> **ACTIVITIES**:
1) Answer these questions using the personal account of endometriosis:
(a) At what age did the writer first have endometriosis?
(b) What team was the writer on in high school?
(c) What did the writer begin using to numb the pain during college?
2) Translate this sentence from the personal account of endometriosis into Spanish: "My very first period was 11 days long."
3) Pick up the personal account of living with endometriosis after its last sentence and continue it in the same first-person voice.

> **EXCERPT TO READ**:

# # # #

These stories can help other women so they do not feel so alone when trying to cope with effects of this disease.
I have had endometriosis since I was 11 years old and I am now 38 years old. My very first period was 11 days long. My periods were tough from the beginning,but the symptoms really became problematic during my high school years.
I was on the high school track team and noticed that I was having pain in my lower right abdomen. I figured it was because of how I was running, and so did my doctor. But pain became exhaustion, migraines, and bloating, and before long my mother was whipping out medical books and pleading with doctors to figure out what was wrong with me. At some point either she or the doctors must have
given up. No answers.
Then in college came sexual activity and taking the pill. The pill and I didn't get along and my symptoms became much worse. Not wanting to miss out on my college years, I began numbing the pain with alcohol.

# # # #

> **EXTRACTED ENTRIES**:

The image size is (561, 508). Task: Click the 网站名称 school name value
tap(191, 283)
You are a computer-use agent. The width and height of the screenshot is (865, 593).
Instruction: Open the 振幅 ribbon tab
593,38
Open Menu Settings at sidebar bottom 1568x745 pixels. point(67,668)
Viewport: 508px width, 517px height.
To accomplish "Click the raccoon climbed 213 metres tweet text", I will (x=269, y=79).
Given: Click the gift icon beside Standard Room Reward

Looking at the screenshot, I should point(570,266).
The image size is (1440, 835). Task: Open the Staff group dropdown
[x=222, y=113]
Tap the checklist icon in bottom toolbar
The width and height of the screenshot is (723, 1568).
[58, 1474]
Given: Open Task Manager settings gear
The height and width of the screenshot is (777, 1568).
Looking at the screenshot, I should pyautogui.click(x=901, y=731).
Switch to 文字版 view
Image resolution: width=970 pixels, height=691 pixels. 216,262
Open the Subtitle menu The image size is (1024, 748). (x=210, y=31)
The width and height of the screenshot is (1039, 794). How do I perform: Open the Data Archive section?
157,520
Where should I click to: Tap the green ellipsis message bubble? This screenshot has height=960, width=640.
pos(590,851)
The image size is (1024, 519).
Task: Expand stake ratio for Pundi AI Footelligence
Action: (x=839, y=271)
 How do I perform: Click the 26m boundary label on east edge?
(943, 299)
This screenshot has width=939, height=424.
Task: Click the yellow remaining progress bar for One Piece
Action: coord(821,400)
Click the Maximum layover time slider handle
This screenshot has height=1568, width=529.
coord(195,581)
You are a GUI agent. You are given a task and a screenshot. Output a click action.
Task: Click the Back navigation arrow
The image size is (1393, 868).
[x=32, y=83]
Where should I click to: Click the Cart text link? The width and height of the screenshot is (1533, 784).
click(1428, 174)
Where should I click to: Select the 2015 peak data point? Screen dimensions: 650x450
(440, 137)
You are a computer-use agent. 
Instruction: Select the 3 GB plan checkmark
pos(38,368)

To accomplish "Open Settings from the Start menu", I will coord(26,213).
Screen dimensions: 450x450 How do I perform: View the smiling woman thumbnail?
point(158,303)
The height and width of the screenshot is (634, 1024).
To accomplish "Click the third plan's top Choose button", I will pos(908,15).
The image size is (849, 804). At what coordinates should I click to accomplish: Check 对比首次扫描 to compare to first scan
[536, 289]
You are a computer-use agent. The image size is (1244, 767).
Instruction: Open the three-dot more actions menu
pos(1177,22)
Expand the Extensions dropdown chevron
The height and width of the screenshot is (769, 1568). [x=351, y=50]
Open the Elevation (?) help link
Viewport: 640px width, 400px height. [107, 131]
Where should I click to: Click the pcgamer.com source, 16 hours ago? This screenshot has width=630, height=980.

# # # #

> **ANSWERS FOR THIS EXERCISE**:
1)
(a) The writer was 11 years old.
(b) The writer was on the high school track team.
(c) The writer began numbing the pain with alcohol.

2) Mi primerísima menstruación duró 11 días.

3)
My twenties were spent going to doctors, all of whom said I either had an "ovarian cyst" that popped, or chlamydia (I'm serious), or some other problem. They all wanted to put me on the pill, which I refused. Then, at 28, I went to my mother's gyno, beside myself in pain. She did a pelvic exam and said that I quite likely had endometriosis. I spent three days in agony after that exam! She told me to use heating pads and Motrin and said she would monitor my progress.
One day about seven months later, I snapped. My mother says I had a nervous breakdown. I couldn't stop crying. She went with me to my doctor, pleading with her to do something. The doctor finally agreed to do a laparoscopy.
At the time of that surgery, I was already a high Stage III. The doctor treated me very differently after seeing what a mess I was. I had an endometrioma in one ovary, my cul-de-sac was filled with endometriosis, as were my utero-sacral
ligaments. She snipped the utero-sacral nerves to help with the pain.
As expected, the pain was back within six months. Now I was 29 and was determined to somehow preserve my fertility. I decided to seek out an
infertility specialist, figuring that these guys deal with endometriosis every day. I walked into my first prospect's office, with a chip on my shoulder, and politely told him what I had been through, why I was there, and plainly asked him "Do you want to treat me or not?" He said yes, I will treat you. He also said how sorry he was that I had been through so much.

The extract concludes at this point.